### What is needed
Work out how many lines in these entries include the string "screenshot", and give only that figure.

Dataset entries
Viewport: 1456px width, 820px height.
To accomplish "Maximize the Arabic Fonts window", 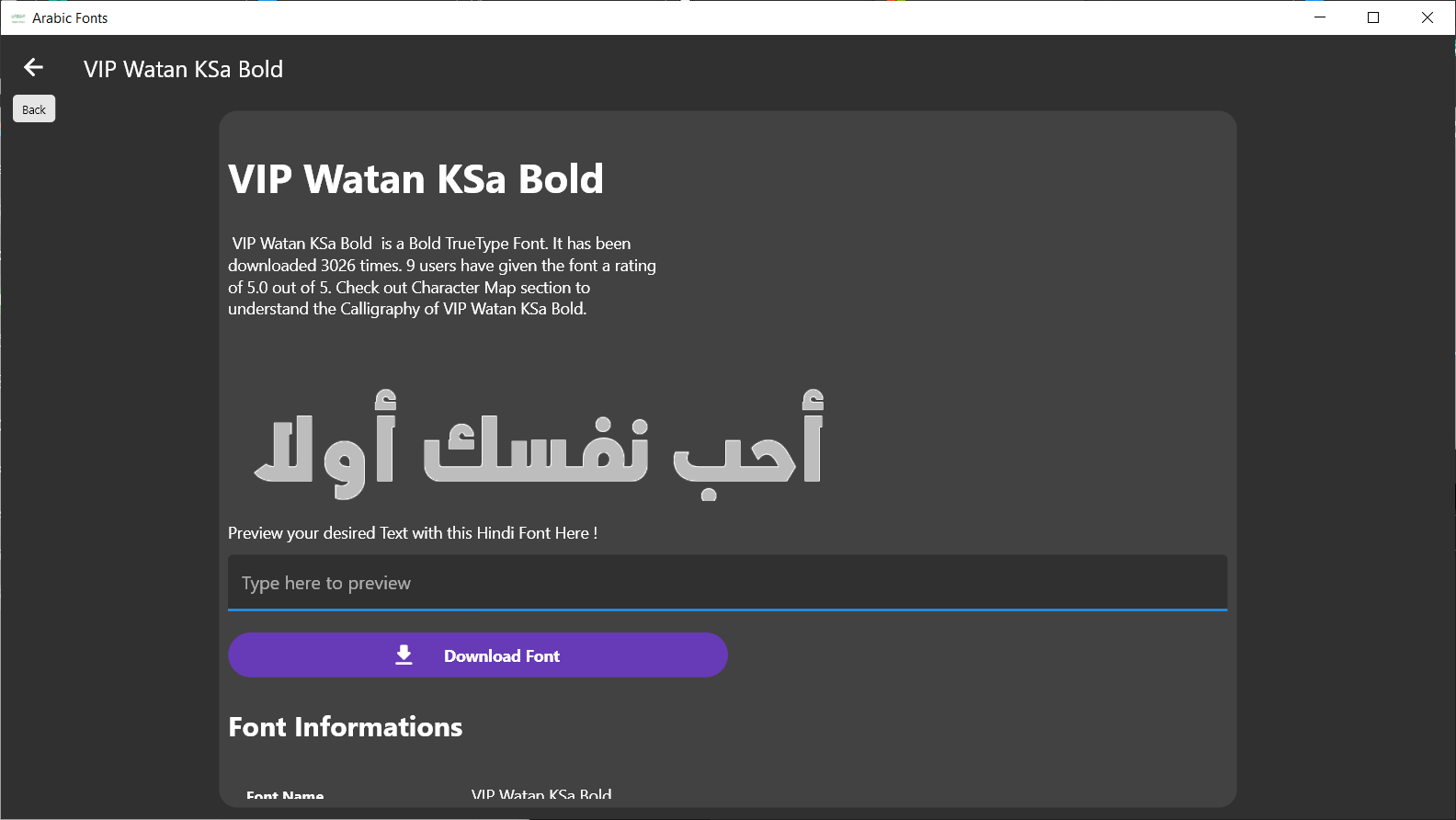I will [1373, 17].
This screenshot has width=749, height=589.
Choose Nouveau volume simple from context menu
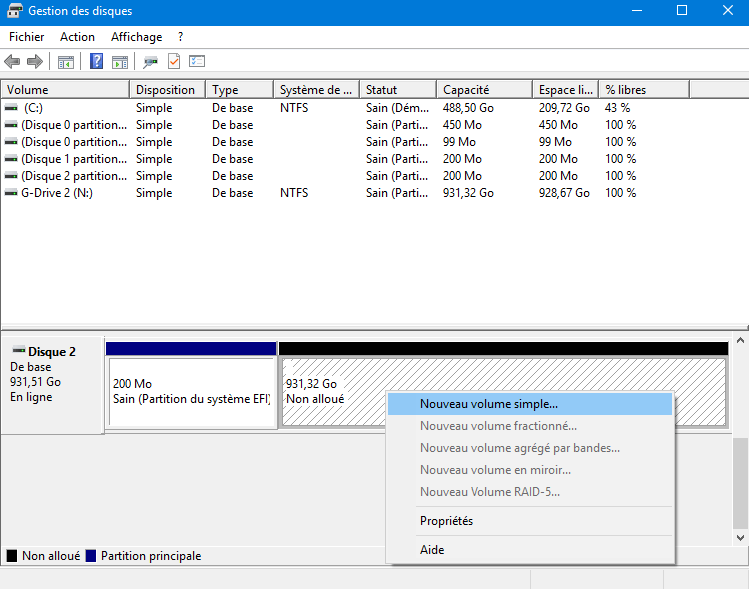(x=489, y=404)
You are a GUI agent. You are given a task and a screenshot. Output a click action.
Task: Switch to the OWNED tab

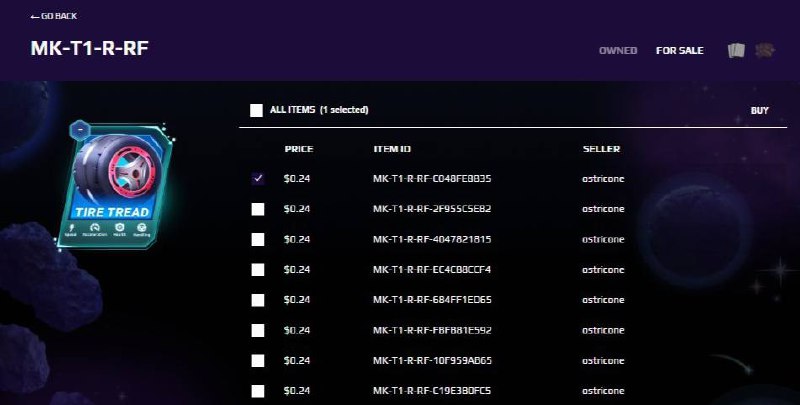click(618, 50)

### Answer
2